At the first stage of hemostatic and thrombotic processes in arteries and microvessels, platelets attach to the damaged surface using blood plasma protein - von Willebrand factor (VWF). This initial platelet aggregation provides the basis for further blood clot growth, biochemical reactions of coagulation of blood plasma and stopping bleeding. In this work, we used the principle of multiscale modeling to test a number of hypotheses regarding the relationship between the mechanochemical properties of VWF and its hierarchical molecular structure. A set of computer models has been developed that describe the dynamics of VWF multimers in the hydrodynamic flow of a viscous fluid using a combination of the molecular dynamics method and the method of lattice Boltzmann equations. It was shown that the most important parameter determining the behavior of the model is the contour length of the multimer: the more dimers in the composition of the macromolecule, the lower the shear stress the adhesion of VWF to platelets is activated.
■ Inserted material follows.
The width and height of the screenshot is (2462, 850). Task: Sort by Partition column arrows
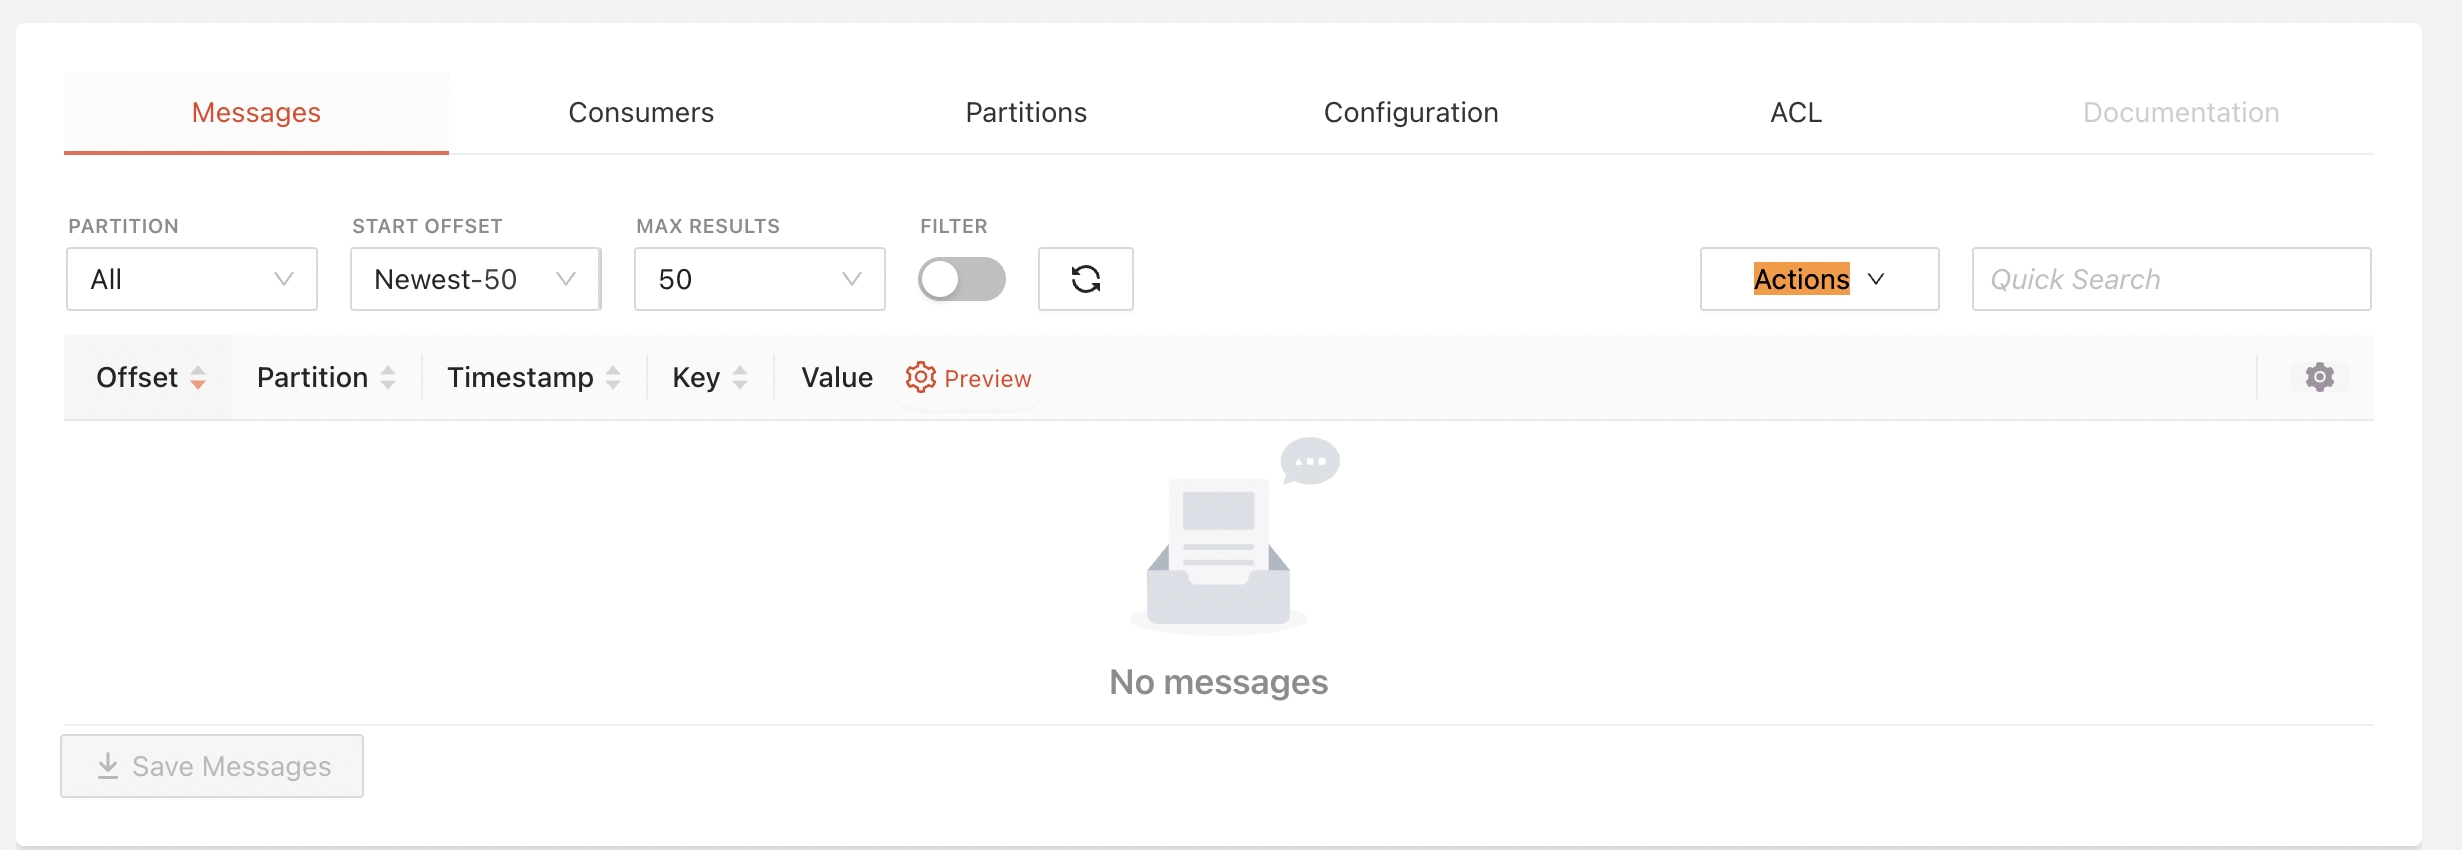[388, 377]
It was also shown that the activation of a protein attached to the wall requires significantly lower shear stress (lower blood flow velocity) than for free. This work was supported by the Russian Foundation for Basic Research (19-02-00480, 19-31-70002), Russian Science Foundation (17-71-10150) and 5-100 (RUDN) program.
Belyaev Aleksey, Lomonosov Moscow State University, Faculty of Physics, Chair of Biphysics, Senior Research Fellow.
Topic: Computer simulations of von Willebrand factor mechano-chemical role in primary hemostasis.